A few years ago, says Tim Shinbara, vice president of technology at the Association for Manufacturing Technology, AM was no more than an attraction in the Emerging Technology Center at IMTS. But it made its way to the main show floor.
At the present time, AM/3-D printing is marginal for most industrial applications, but highly used in medical, and growing in aerospace and automotive. However, its industrial use has gained significance, and this year was the first time that AM has its own pavilion at IMTS.
Many more industries are now turning to the technology for prototyping and tooling applications. But Shinbara believes that as process stability and material offerings improve, the demand from heavy equipment, automotive and aerospace manufacturers will increase.
He also suggests that there is a trend in the U.S. toward the use of AM for large components, in the construction, heavy equipment and transportation sectors.
He notes the case of the LM3D car from U.S.-based Local Motors. About three-quarters of the vehicle is printed using a blend of 80% ABS plastic and 20% carbon fiber. The company aims to produce 90% of the car in a single piece through 3-D printing.
Richard Martukanitz, director of the Center for Innovative Materials Processing through Direct Digital Deposition (CIMP-3D) at Penn State University, says that although AM technology is in its infancy, the list of potential applications is growing quickly.
Almost all large companies have active programs [to identify] where AM may improve their products, and they are now actively pursuing analysis involving product cost, reliability, and performance.
But how does this play out when it comes to large 3D printed products? Dr. Martukanitz explains:
Large-scale AM is already available through the Sciaky Electron Beam Additive Manufacturing Process. This has the ability to produce near net shapes, requiring final machining, up to 5 m in length. Powder bed fusion processes are also scaling to larger sizes for producing parts up to 1.2 m in size having high feature quality.
Courtesy of Vader
Vader Systems has developed a technology for liquid metal 3D printing that uses wire as an input material and produces dense parts at high speeds.
Magnetojet moves molten metal using electromagnetic pulses, creating discrete droplets on demand. Early interest has come from aerospace and defense companies, explain co-founders Scott and Zack Vader.
Because our technology replicates inkjet printing, and additional print heads can be added without great expense, it is highly scalable. We have a vision of a machine that contains hundreds or thousands of print heads which will make the 3D printing of large parts very attractive.

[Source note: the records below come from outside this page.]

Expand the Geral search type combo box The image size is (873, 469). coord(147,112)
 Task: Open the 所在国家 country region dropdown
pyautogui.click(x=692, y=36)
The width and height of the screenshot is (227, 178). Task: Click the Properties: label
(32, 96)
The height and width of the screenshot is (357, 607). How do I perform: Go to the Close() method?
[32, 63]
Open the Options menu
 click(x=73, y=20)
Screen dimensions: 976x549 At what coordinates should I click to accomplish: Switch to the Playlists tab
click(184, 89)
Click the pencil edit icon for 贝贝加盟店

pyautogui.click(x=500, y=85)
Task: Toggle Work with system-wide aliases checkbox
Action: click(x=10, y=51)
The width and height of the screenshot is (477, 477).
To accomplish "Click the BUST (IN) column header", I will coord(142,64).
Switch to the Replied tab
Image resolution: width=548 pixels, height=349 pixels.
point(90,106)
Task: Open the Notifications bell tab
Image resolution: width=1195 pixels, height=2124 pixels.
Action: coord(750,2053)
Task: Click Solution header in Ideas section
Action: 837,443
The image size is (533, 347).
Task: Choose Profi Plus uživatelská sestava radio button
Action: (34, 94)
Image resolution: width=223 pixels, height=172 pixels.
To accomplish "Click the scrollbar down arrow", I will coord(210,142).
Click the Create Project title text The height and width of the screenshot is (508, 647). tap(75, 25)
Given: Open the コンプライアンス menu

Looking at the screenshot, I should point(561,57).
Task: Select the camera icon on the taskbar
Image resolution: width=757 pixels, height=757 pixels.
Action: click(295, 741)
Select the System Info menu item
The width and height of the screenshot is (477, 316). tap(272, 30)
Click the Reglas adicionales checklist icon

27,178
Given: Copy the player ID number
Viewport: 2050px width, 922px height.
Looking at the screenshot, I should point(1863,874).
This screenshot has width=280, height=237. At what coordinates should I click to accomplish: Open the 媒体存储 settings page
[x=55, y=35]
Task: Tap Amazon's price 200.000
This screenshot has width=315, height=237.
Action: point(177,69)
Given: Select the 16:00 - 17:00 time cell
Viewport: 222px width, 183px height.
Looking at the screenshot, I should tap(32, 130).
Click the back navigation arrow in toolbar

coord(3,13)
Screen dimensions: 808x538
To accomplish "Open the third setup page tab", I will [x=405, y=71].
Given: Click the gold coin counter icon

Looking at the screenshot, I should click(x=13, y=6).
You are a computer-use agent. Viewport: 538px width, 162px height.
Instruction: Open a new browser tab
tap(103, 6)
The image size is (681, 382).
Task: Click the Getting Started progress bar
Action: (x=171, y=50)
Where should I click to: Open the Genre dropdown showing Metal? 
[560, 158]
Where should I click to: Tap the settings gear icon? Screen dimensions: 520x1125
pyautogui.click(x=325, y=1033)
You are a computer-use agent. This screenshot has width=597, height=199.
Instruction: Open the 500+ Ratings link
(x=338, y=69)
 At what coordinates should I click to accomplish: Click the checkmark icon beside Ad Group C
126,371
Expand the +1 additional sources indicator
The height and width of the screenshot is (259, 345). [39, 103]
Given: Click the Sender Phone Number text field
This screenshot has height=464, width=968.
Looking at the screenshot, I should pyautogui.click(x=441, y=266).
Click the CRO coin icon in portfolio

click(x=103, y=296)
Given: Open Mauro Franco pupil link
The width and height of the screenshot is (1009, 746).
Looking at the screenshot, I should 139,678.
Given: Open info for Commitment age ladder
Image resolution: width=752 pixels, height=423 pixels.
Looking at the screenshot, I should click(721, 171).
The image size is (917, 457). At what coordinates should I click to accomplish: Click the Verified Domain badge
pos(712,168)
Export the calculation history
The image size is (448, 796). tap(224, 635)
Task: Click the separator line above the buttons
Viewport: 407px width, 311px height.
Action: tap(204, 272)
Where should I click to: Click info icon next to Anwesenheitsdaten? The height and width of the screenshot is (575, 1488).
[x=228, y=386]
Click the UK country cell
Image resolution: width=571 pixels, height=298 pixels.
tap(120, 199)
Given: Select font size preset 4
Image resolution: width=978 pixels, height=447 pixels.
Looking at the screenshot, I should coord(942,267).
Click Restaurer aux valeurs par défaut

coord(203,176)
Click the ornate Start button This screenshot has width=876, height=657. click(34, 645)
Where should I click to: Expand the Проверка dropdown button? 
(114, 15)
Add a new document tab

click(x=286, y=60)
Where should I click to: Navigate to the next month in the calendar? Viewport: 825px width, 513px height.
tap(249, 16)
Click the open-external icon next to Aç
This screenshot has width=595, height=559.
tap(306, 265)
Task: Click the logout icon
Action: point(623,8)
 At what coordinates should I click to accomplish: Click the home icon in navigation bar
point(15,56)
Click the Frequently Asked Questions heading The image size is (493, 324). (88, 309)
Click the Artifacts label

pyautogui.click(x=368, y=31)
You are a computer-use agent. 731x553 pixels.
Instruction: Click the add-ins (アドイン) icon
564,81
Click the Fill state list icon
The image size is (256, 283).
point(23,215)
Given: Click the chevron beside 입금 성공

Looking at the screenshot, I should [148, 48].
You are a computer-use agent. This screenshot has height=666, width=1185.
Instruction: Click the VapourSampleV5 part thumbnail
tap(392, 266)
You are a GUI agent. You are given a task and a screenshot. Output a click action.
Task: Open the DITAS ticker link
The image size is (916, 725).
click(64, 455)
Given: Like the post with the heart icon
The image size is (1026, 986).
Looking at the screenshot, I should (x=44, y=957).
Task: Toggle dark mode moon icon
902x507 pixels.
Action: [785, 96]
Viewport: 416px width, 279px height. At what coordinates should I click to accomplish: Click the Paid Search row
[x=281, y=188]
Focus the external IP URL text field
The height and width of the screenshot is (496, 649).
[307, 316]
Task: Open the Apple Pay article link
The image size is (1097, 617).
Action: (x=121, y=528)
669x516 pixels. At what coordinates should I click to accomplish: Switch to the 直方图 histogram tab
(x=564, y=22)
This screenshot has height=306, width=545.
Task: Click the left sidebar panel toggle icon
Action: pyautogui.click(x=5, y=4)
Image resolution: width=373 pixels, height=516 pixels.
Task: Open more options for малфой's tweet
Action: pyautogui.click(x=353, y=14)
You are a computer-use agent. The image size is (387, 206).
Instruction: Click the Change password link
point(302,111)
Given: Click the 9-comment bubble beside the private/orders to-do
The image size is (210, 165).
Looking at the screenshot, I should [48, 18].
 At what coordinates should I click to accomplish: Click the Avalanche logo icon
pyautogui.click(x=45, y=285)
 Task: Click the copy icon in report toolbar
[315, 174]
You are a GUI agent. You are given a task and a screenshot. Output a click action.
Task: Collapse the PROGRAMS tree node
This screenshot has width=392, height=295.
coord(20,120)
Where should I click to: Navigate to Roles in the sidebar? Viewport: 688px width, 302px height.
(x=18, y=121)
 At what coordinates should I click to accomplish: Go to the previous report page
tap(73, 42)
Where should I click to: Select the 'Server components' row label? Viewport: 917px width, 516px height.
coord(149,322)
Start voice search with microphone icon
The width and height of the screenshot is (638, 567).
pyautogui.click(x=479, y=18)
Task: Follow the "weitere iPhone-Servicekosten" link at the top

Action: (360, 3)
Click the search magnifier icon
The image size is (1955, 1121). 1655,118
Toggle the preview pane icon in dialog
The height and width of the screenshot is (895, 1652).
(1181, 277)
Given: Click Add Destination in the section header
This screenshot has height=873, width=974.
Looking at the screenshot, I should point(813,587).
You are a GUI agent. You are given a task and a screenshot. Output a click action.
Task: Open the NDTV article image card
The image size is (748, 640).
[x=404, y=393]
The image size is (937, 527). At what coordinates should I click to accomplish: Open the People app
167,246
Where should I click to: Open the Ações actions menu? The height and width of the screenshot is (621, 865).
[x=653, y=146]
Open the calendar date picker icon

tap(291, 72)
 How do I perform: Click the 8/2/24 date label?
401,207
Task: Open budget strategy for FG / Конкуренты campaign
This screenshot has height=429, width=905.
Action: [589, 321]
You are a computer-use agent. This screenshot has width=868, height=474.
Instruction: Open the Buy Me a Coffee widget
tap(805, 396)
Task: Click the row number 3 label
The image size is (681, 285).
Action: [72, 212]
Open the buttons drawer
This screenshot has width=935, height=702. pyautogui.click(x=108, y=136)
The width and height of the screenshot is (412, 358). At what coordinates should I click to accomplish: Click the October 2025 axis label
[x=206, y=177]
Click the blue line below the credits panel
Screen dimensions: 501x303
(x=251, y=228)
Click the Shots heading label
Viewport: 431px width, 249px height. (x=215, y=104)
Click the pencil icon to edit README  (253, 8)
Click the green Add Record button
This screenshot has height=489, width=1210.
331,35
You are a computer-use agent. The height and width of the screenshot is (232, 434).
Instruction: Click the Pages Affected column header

GE Aviation has used AM for many years, explains Mike Cloran, marketing manager at its Additive Development Center. As well as employing the technology in the design and development of its new jet engines, it is now also creating fuel nozzle tips for CFM International’s LEAP engine and engine sensor housings for the GE90-94B engine.
AM changes how certain parts are made, allowing GE to engage in designs that would be impossible to create using traditional methods. Another potential advantage is reduced part count, by replacing assemblies with single parts. Also, with AM lighter parts can be designed and manufactured, thereby saving weight and increasing fuel efficiency of the engine.
However, he says:
Today, there is a limited build envelope, a limited number of alloys and a limited amount of speed and efficiency to build the parts. But GE expects to see more alloys produced more efficiently and this technology will become ubiquitous not only in aerospace, but across industries.
The corporation expects to produce more than 100,000 end-use AM engine parts by 2020.
An AM Future
Dr. Martukanitz believes AM’s niche is in lower-volume components that benefit by customization or advanced designs for improved performance.
When the selection of the part is performed correctly, AM competes or may surpass traditional manufacturing processes in terms of cost. But the printing of 3D components takes time—20- to 50-hour build times are quite common. However, systems developers are improving the technology for faster build times.
While large AM components currently are attracting attention, Shinbara has doubts about the mass customization of large parts.
For mass production of big-sized 3D printed products to be competitive, there needs to be drastically improved deposition speeds and many more engineered materials with comparable mechanical properties to at least wrought, if not forged, products.
Larger products tend to require more arduous mechanical property or environmental conditions.
[These] are most affordably met with metallic or at least the carbon-based composite materials currently available.